1.2.2　取上述方法提取的抗原50 μl加入50 μl样本稀释液，混匀加热后上样(每槽10 μl)，并以标准蛋白分子量进行对照。

1.2.3　电泳电流为浓缩胶20 mA，分离胶30 mA，电泳时间约3 h。

1.3　转移

1.3.1　SDS-PAGE 电泳结束后，切下标准分子量及含有样本的凝胶条带，以考马斯蓝染色。
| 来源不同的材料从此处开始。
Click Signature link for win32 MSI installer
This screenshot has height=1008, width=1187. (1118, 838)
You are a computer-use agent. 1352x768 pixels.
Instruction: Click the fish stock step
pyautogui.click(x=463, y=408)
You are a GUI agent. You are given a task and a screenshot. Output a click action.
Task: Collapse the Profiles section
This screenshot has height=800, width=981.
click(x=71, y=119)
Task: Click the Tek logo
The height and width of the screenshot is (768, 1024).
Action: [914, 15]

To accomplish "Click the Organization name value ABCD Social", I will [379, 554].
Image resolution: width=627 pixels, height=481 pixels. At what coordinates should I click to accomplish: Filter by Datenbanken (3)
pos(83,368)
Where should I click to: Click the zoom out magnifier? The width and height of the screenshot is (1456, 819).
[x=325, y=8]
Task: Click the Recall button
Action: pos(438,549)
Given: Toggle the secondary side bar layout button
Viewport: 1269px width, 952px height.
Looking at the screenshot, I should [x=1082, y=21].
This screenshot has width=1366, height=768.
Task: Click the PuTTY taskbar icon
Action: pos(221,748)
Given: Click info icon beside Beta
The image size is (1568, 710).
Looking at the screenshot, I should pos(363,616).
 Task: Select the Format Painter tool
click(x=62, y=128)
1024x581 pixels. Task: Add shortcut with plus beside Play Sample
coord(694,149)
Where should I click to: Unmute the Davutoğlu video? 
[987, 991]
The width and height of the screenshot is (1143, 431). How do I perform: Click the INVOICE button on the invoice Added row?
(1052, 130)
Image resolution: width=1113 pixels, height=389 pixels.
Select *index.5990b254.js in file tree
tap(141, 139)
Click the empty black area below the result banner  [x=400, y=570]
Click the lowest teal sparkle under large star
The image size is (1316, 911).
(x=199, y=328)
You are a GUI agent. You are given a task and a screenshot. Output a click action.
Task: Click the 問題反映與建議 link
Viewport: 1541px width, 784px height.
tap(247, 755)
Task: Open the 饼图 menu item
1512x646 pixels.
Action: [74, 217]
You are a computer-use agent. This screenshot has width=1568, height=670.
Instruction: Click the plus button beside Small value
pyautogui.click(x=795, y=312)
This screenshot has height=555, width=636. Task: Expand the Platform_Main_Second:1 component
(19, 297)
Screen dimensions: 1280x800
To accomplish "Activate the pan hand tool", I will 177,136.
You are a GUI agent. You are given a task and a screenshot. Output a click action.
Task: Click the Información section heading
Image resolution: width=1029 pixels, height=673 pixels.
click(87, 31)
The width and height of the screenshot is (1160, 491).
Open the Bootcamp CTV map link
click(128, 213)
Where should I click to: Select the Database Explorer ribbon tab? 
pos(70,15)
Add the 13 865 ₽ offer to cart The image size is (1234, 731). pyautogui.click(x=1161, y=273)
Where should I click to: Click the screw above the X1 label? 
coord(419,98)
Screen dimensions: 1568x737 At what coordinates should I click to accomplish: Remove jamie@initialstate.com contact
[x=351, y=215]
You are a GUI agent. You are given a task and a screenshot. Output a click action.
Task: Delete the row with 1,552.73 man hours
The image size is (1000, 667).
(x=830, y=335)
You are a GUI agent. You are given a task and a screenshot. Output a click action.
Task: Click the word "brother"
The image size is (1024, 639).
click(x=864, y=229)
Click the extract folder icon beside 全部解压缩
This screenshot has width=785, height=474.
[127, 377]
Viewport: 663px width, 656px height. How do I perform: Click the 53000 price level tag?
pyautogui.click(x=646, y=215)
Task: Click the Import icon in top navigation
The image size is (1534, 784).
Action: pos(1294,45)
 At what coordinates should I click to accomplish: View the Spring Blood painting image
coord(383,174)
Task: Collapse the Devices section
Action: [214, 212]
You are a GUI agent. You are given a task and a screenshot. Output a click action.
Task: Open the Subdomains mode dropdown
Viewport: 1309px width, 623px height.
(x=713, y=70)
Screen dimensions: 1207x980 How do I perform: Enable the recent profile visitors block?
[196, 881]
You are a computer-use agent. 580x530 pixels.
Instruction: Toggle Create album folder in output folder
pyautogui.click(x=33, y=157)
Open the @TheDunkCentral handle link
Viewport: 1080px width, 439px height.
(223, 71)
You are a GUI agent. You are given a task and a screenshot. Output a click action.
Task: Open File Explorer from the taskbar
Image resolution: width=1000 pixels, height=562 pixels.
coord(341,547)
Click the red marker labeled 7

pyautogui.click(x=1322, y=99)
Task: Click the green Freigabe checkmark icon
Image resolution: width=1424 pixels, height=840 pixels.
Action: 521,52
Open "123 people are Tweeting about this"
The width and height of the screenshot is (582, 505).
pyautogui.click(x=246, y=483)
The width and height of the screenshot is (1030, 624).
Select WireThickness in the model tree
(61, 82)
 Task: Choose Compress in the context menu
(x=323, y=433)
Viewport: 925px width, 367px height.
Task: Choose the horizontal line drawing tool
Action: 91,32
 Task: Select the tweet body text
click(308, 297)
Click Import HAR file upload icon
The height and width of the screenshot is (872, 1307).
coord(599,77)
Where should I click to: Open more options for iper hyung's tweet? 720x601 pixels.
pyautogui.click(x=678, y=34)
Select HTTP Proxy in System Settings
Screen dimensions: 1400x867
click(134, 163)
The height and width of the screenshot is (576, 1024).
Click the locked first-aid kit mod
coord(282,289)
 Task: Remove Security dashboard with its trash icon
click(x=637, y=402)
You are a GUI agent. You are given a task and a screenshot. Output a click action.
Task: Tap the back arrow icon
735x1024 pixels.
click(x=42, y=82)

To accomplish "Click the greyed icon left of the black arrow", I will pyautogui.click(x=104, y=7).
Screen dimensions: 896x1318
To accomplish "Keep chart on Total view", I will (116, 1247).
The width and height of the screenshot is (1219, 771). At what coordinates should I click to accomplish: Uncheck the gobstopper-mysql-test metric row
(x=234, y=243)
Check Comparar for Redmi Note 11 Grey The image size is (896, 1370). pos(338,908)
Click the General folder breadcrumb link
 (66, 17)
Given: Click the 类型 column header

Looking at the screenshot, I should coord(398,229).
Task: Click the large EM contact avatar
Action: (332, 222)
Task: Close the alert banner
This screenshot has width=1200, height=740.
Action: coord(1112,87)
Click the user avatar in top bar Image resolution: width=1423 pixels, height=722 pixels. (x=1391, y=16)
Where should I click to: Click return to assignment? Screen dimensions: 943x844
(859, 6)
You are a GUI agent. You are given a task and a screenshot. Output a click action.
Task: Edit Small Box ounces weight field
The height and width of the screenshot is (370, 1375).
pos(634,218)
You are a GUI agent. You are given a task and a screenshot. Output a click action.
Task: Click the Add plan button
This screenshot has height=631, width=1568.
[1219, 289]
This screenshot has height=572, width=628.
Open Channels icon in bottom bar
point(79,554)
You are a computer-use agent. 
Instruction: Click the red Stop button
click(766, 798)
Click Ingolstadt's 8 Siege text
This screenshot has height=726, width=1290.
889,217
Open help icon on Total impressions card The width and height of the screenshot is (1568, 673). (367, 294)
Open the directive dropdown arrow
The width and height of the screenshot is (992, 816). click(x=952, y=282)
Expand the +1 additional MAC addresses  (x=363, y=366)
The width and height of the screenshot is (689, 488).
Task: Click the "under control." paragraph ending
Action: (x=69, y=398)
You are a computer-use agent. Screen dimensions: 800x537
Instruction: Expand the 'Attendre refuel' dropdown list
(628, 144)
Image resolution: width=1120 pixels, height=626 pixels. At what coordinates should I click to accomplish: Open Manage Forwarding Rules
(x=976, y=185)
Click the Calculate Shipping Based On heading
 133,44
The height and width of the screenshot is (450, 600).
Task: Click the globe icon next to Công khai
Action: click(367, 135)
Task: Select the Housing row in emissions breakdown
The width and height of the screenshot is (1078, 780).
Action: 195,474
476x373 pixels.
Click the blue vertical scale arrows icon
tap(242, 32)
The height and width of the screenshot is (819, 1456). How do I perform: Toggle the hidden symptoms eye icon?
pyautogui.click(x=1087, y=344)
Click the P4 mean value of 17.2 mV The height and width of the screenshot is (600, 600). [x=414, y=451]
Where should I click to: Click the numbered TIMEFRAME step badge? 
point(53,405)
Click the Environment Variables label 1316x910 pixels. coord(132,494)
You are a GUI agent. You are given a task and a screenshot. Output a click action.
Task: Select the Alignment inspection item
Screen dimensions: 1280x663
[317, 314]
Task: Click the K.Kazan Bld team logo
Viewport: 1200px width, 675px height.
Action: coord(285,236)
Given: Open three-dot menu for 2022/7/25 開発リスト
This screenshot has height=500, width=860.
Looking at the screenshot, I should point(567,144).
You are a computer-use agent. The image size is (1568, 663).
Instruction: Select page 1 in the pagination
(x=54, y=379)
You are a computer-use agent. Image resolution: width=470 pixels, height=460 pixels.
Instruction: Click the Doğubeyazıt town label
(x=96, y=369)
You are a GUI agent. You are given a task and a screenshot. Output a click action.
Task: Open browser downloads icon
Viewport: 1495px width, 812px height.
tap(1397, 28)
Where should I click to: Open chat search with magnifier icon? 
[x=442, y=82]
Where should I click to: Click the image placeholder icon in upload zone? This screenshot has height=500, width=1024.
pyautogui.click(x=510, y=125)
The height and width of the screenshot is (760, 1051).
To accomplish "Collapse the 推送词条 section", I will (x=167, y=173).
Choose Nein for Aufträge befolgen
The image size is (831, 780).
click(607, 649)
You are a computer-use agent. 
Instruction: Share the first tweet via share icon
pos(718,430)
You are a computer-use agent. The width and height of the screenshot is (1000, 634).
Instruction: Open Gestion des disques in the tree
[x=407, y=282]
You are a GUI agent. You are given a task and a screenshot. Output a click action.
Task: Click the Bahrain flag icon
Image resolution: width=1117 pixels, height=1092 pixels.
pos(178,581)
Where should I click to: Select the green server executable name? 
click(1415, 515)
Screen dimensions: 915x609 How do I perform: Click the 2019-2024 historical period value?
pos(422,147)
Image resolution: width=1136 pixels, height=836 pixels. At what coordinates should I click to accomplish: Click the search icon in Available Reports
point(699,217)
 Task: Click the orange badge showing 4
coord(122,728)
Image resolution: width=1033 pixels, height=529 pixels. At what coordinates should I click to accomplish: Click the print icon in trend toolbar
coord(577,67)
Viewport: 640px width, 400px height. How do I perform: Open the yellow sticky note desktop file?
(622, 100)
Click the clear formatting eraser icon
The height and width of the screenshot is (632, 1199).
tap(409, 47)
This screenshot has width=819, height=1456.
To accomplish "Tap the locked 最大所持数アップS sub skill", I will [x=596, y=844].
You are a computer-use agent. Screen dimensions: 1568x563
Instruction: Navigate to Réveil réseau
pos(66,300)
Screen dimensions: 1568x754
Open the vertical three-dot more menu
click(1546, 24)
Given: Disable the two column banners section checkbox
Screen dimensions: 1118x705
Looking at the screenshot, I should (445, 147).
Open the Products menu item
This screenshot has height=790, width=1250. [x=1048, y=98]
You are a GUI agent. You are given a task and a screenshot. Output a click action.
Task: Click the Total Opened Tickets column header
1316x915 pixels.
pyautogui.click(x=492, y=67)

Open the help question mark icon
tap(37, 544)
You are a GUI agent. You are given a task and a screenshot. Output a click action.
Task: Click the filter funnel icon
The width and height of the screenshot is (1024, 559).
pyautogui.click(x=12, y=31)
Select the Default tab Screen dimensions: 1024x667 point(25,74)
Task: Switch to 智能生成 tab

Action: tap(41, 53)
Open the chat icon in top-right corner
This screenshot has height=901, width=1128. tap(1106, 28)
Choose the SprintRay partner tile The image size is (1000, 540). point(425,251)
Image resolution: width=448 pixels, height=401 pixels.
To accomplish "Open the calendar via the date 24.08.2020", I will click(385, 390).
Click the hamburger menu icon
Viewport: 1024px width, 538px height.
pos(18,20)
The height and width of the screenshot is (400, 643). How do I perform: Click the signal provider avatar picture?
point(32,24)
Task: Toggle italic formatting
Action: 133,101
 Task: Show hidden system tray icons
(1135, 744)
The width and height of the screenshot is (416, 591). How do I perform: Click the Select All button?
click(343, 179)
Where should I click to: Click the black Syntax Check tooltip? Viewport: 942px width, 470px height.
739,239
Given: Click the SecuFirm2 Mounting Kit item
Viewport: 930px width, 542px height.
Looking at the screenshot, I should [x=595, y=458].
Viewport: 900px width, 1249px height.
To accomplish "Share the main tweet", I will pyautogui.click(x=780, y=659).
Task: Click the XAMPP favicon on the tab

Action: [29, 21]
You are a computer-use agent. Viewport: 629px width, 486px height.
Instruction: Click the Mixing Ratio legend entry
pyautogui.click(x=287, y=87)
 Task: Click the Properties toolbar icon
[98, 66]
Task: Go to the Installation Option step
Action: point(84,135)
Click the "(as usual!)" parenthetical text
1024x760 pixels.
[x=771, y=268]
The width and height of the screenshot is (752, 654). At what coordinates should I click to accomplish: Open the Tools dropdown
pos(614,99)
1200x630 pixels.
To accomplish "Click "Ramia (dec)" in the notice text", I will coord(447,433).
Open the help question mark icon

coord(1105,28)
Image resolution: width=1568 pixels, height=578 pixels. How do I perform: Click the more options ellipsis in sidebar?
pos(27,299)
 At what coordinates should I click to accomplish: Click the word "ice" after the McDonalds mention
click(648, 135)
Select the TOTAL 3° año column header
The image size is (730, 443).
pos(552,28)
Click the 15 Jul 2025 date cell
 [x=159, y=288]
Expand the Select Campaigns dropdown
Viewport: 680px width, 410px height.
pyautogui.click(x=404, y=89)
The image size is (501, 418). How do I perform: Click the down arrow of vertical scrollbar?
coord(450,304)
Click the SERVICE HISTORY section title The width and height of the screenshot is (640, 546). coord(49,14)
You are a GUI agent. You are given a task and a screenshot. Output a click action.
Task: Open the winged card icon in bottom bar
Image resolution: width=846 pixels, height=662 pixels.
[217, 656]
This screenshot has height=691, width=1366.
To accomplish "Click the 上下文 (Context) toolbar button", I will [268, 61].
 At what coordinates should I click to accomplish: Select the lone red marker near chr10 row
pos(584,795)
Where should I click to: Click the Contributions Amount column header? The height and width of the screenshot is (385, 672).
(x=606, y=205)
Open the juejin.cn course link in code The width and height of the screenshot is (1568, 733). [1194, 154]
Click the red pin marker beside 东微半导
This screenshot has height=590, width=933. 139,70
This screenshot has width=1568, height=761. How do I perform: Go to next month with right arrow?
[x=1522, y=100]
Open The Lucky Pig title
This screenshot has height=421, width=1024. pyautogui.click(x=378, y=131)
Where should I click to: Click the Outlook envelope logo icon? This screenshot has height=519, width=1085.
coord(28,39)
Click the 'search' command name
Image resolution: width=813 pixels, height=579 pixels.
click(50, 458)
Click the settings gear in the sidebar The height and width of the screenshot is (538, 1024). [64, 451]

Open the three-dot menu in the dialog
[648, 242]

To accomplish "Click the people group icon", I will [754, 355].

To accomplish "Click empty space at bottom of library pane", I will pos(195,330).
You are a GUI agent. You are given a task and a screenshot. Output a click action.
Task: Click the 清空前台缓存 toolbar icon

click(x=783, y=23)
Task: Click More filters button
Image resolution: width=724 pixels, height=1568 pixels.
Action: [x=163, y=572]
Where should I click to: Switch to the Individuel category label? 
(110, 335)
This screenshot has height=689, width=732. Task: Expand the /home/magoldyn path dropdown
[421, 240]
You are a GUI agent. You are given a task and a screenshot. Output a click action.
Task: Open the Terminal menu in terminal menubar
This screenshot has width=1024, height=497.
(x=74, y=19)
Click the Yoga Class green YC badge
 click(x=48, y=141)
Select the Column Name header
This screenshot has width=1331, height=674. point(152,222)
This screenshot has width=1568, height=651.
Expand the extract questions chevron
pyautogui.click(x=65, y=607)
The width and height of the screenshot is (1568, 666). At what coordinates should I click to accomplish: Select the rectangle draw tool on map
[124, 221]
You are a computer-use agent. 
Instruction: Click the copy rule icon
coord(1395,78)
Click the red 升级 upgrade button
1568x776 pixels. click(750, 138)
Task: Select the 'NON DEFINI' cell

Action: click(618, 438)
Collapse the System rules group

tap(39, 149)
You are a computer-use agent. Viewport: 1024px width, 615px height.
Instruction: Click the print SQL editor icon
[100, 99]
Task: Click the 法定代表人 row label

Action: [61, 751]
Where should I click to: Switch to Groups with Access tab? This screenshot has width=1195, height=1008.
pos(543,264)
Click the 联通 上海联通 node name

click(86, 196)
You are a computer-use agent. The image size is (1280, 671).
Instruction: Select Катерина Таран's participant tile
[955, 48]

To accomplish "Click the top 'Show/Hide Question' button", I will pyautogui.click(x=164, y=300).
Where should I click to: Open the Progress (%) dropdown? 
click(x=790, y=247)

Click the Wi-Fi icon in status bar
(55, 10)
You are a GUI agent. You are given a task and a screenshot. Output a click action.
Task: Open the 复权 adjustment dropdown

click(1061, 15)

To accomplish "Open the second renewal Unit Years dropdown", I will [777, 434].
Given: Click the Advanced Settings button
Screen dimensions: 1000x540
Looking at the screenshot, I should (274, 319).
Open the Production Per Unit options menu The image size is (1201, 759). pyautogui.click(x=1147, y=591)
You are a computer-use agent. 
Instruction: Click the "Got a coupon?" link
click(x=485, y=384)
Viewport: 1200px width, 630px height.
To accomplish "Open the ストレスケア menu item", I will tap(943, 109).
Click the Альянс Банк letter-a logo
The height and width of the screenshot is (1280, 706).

1.3.2　将走样凝胶板放置半干式转移槽中转移至NC膜上，然后剪下一条宽约0.3 cm条带，放置伊红染色液中染色，观察样品条带，余下NC膜放置含体积分数为0.3%吐温-20的PBS液中封闭过夜。

1.4　ELISA试验

1.4.1　将NC膜划成约0.3～0.5 cm宽，放置反应槽板中；1.4.2　用含吐温-20的PBS(pH7.4,0.02 mol/L)液洗涤1次；

1.4.3　加入兔抗粘放菌5519 I型菌毛多克隆抗体(效价为1∶64，另外方法制备、提取)，稀释浓度分别为1∶100，1∶200及1∶400，每槽加入1 ml，置37 ℃摇床温育1 h，然后反复洗涤3次，每次3 min；

1.4.4　加入羊抗兔酶标抗体(1∶100，1∶200及1∶400稀释)，每槽加1 ml，置37 ℃温育1 h后取出，反复洗涤3次，每次3 min；

1.4.5　加入DAB底物液和终止液，观察反应结果。

2　结　果

2.1　SDS-PAGE电泳

　　从粘放菌5519 I型菌毛的琼脂糖凝胶电泳图像上可看到两条条带，与标准分子量相比较，一条相对分子质量大约为54 000，另一条大约为38 000(图1)。

图1　SDS-PAGE电泳

A粘放菌5519 I型菌毛提取物　B标准蛋白分子量

2.2　Western-Blotting检验结果

　　从Western-Blotting方法测定结果可以清晰地看到菌毛样品呈现二条带，与电泳结果一致(图2)

图2　Western-Blotting免疫印迹图

3　讨　论

3.1　I型菌毛的纯度

　　近年来，Western-Blotting 已被广泛地应用于研究蛋白质的纯度和抗原抗体的相互作用。与其它技术相比较，它主要通过利用生物分子间相互作用而予以特异性检出。这是因为亲和的甲、乙双方中，甲方被凝胶电泳分离已有了高纯度，再经印渍固定化，又使它获得了相对稳定性。印渍纸很薄，和凝胶相比，甲方是处在固定化介质表面，这又有了容易和乙方接近的机会，因为生物分子间相互作用具有高度特异性。当用乙方与之作用时，即使乙方处在其它分子群中，也能识别出甲方而发生相互作用，这就具有了高度灵敏性。因此，免疫印迹法所体现的高纯度、高稳定性和易接近性、高灵敏度，而且操作简便，装置简单以及多考贝等特点，使它成为探讨生物分子间相互作用的优良技术〔2〕。